In the listing that follows, locate the line containing "Image resolution: width=1204" and the line containing "Task: Expand the arrow next to scissors tool". Retype exactly those two lines and every line between them, and nothing more.

»»

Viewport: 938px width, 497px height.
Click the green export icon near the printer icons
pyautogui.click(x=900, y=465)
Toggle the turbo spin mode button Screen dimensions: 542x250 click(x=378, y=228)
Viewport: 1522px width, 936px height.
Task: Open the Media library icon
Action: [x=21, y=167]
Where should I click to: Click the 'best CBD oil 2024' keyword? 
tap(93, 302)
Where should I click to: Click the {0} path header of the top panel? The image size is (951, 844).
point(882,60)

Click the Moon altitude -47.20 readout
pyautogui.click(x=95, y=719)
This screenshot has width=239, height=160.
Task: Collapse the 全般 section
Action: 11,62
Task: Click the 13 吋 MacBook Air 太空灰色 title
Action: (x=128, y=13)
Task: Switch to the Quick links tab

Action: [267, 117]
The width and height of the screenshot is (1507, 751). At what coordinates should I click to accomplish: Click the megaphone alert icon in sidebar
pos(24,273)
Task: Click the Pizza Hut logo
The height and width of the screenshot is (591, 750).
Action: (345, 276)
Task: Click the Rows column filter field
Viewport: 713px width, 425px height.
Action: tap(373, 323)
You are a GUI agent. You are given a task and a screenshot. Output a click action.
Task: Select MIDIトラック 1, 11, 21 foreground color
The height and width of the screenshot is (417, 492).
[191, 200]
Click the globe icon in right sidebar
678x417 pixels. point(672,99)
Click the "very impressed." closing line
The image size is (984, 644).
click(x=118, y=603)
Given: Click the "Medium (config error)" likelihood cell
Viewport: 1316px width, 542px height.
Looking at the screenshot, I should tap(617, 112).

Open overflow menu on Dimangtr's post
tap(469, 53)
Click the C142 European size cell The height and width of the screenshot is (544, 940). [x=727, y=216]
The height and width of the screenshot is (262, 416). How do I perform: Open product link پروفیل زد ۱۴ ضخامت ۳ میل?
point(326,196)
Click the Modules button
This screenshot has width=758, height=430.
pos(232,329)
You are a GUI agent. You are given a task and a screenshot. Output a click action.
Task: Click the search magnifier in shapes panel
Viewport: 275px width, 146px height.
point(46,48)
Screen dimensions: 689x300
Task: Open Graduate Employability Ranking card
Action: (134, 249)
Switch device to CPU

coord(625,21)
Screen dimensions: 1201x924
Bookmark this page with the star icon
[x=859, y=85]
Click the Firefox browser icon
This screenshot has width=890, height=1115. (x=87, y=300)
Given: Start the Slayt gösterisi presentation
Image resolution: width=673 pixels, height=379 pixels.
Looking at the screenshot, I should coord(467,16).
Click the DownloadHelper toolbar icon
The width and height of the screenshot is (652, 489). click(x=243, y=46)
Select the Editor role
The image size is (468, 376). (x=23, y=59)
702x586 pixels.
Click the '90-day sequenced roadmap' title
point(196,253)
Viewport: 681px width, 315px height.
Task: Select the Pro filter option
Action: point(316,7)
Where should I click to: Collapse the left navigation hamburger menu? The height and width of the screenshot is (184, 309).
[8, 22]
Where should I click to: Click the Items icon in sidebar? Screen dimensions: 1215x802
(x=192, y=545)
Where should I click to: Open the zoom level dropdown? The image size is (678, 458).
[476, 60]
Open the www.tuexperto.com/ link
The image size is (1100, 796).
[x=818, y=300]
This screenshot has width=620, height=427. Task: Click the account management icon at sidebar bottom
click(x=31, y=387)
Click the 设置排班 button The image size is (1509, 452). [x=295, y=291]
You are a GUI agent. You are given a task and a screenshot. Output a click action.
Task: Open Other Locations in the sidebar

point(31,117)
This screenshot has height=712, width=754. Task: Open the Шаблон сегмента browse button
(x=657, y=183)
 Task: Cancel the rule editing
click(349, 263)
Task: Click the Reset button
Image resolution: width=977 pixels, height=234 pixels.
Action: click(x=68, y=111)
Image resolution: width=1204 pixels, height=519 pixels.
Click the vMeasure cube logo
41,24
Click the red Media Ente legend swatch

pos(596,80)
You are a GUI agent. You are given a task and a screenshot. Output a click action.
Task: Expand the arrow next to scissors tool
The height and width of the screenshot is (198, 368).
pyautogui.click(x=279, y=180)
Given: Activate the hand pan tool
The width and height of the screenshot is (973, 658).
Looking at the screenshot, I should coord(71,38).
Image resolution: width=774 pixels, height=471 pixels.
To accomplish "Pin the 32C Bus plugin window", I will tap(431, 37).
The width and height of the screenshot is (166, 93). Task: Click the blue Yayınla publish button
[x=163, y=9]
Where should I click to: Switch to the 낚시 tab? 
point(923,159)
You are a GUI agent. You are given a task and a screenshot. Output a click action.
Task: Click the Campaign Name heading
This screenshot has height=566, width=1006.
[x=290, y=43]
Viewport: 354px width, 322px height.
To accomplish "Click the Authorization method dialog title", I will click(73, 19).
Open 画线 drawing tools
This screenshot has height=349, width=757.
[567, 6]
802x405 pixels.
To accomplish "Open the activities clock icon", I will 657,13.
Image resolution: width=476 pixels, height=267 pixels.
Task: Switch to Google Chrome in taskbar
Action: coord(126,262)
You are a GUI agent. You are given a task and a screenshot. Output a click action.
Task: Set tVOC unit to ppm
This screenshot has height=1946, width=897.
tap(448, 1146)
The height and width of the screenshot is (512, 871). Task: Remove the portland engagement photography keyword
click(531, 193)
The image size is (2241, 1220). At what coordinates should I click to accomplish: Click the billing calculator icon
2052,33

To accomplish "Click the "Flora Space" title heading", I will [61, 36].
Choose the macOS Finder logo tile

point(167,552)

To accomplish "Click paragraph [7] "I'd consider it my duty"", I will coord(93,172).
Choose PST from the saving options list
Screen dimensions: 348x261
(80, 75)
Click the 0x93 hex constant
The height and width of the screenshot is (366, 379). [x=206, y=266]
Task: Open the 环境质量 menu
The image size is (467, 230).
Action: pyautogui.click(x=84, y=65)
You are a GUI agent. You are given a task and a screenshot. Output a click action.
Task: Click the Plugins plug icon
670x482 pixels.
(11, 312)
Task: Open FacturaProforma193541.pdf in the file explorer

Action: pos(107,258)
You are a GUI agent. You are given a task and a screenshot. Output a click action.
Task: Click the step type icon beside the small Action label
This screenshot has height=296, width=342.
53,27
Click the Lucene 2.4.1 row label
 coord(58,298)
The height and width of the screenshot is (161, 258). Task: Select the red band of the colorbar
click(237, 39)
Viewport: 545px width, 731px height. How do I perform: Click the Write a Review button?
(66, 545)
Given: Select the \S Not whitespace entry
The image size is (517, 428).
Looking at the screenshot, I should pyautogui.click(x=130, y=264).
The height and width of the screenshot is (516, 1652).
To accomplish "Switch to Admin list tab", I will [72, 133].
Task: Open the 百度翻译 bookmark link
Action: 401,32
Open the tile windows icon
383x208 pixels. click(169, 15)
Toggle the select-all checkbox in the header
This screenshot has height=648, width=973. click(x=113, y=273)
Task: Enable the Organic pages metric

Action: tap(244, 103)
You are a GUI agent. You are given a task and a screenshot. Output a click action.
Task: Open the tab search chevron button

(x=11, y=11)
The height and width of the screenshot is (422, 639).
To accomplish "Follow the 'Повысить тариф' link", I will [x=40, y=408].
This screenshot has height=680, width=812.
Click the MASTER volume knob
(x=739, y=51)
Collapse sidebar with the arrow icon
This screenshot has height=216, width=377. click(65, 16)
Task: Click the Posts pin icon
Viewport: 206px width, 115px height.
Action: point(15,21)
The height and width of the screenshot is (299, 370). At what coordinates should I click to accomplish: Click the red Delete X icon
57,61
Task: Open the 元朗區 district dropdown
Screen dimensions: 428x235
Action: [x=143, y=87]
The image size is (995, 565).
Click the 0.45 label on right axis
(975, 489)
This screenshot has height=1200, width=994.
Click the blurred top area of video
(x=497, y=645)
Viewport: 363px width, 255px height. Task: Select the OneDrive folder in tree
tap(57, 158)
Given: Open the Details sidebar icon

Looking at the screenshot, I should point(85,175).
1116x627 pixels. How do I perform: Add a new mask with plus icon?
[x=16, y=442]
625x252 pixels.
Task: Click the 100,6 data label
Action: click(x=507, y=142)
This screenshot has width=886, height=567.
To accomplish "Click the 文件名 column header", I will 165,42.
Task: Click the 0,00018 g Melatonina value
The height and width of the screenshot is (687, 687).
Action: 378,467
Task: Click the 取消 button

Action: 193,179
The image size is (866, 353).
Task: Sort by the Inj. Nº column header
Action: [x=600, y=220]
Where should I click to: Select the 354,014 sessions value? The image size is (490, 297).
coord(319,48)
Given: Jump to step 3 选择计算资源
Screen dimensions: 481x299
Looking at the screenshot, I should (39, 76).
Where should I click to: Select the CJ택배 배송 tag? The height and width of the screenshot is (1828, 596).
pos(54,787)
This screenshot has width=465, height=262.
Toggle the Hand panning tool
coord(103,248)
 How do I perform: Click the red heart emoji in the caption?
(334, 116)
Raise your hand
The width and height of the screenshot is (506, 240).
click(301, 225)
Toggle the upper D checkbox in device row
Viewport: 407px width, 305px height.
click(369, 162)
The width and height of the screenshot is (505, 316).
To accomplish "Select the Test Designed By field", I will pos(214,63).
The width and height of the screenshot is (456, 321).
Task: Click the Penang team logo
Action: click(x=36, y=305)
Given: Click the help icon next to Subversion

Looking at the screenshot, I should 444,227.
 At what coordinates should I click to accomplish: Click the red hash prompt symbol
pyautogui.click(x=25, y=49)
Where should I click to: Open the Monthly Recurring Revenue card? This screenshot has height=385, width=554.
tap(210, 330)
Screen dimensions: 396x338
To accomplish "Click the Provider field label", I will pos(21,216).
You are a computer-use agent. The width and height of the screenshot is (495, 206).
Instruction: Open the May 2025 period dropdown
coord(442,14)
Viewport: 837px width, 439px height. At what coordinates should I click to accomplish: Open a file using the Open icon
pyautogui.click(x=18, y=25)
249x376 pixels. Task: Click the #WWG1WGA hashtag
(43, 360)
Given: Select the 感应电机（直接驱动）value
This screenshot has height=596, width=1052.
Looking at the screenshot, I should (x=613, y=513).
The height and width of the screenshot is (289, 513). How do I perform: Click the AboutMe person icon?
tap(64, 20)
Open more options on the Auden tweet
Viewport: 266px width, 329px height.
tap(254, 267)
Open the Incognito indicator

««

### EXERCISE RESULT
Image resolution: width=1204 pixels, height=519 pixels.
Click the vMeasure cube logo
41,24
Click the red Media Ente legend swatch

pos(596,80)
You are a GUI agent. You are given a task and a screenshot. Output a click action.
Task: Expand the arrow next to scissors tool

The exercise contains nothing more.